__EXERCISE__. The answer must consist solely of the line containing "The image size is (1430, 840)." and every line after it in the records below, through the last, each reproduced exactly.

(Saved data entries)
= Beginning of Section =
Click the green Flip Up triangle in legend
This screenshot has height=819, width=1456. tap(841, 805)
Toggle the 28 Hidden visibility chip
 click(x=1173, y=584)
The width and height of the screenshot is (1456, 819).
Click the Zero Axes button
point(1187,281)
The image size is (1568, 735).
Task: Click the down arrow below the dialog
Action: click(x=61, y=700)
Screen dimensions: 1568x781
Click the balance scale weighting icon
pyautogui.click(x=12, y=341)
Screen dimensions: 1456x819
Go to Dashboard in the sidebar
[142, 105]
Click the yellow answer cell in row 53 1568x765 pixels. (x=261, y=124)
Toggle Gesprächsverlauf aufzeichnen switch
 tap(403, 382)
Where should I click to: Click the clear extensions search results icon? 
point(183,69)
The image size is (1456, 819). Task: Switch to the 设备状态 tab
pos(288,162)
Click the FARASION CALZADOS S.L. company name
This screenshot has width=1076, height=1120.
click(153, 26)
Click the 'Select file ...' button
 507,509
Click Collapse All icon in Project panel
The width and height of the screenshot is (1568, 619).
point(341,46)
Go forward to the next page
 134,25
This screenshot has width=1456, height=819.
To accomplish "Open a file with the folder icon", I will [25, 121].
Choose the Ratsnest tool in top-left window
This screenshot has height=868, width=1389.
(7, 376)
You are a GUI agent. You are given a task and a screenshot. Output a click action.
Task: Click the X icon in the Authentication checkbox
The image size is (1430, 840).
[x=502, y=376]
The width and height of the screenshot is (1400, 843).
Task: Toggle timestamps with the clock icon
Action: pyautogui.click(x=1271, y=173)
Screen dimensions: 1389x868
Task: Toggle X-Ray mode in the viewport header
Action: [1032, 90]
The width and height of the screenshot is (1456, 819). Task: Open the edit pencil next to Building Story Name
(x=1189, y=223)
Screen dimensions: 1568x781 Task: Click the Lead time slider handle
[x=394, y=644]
= End of Section =
__SOLUTION TO THIS PROBLEM__.
The image size is (1430, 840).
[x=502, y=376]
The width and height of the screenshot is (1400, 843).
Task: Toggle timestamps with the clock icon
Action: pyautogui.click(x=1271, y=173)
Screen dimensions: 1389x868
Task: Toggle X-Ray mode in the viewport header
Action: [1032, 90]
The width and height of the screenshot is (1456, 819). Task: Open the edit pencil next to Building Story Name
(x=1189, y=223)
Screen dimensions: 1568x781 Task: Click the Lead time slider handle
[x=394, y=644]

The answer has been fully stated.